Sometimes the pith is much more compact at the nodes than in the internodes, as in the Ash; whence an idea has arisen that it is actually interrupted at those places: this is, however, a mistake; for in general there is no interruption of continuity, but a mere alteration in compactness. It does however sometimes happen, that the pith takes a large developement at the nodes, so as to cut off the vascular system of the internodes into almost distinct parts. This occurs in what are called articulated stems, as in Piper, Viscum, &c., and in the Vine when young. Dutrochet regards such cases as evidence that each internode is an independent creation in the beginning, and that it is only after having been growing for a period of time, varying in different cases, that the internodes become connected by woody formations.
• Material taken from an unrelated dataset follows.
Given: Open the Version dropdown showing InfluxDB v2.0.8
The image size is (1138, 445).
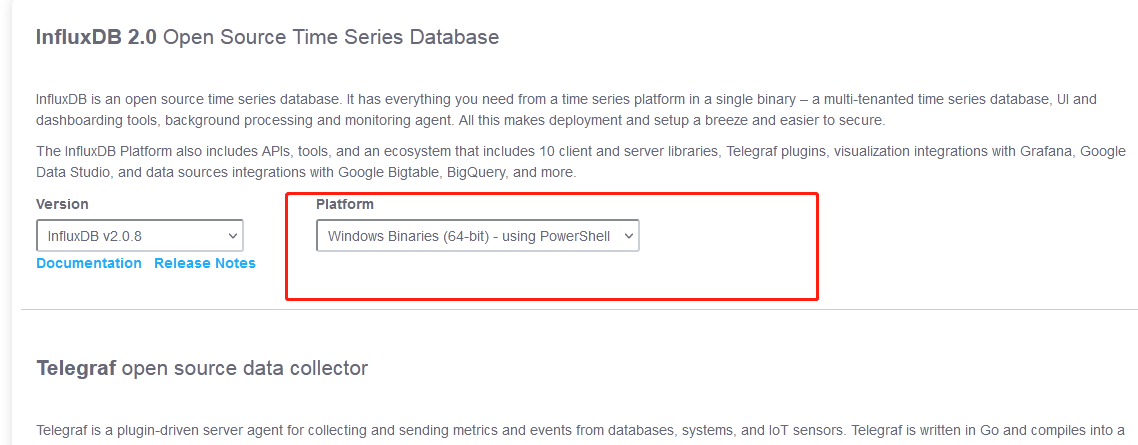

It seldom happens that any part of the vascular system intermixes with the pith, which is usually composed of cellular tissue exclusively; but in Ferula and the Marvel of Peru, it has been proved by Mirbel and De Candolle, that bundles of woody fibre are intermixed; in Nepenthes there is a considerable quantity of spiral vessels scattered among the cellular tissue of the same part; and many other cases of a similar kind are now known. In Nyctaginaceae generally, in Piperaceæ, Cycadaceæ, Chloranthaceæ, &c., this occurs, and has been made by Professor Schultz the character of a large division in his Natural System of Botany, called by him Synorgana dichorganoidea; but such cases may be found in Loranthus, and are not uniform in the orders quoted: in Boerhaavia repanda, for example, the pith contains no bundles of vascular tissue, but is filled with fistula containing very soft, lax, spheroidal, cellular tissue, surrounded by smaller, harder, and more cubical tissue, which passes into the medullary rays; a most curious organisation.
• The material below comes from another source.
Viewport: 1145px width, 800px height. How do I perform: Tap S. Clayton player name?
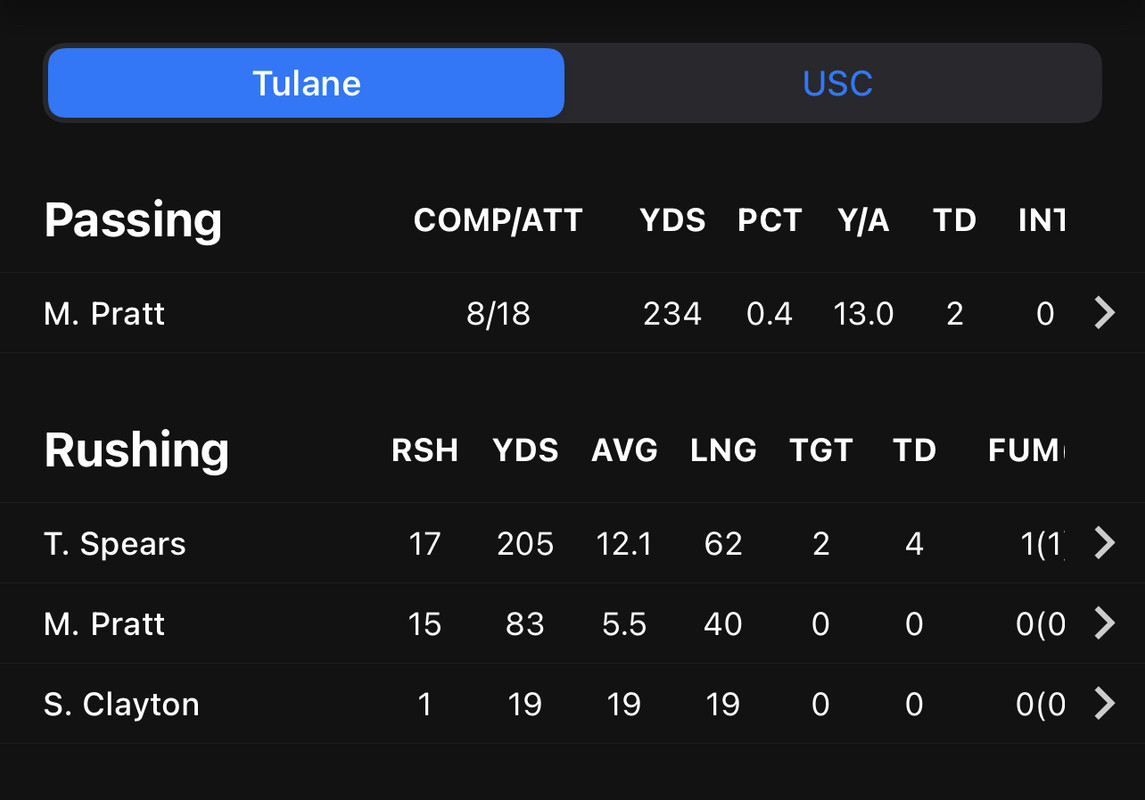point(122,704)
The Bark is the coating of the stem immediately above the wood, to which it forms a sort of sheath, and from which it is separable without difficulty at certain seasons. But, although it appears as an independent formation, it is, in reality, organically connected with the wood by the processes of cellular tissue, which, under the name of medullary rays, pass through the wood, and lose themselves in the thickness of the bark. Formerly bark was distinguished into cortical or cellular integument, under which name was comprehended the whole of the external parenchymatous part, and liber or inner bark, a name used to denominate the fibrous woody portion lying next the alburnum. But it is necessary to look at the organisation of the bark with more precision, if we are to understand all the peculiarities found in its many modifications. It appears to me that the observations of Mohl are the best and most complete which have hitherto been made upon this very important subject: they, and many more of considerable value, by Dutrochet, Link, and others, render a peculiar nomenclature for the parts of the bark indispensable; so many false or indefinite ideas are there which attach to the older terms. Bark may be described anato

« AnkstesnisTęsti »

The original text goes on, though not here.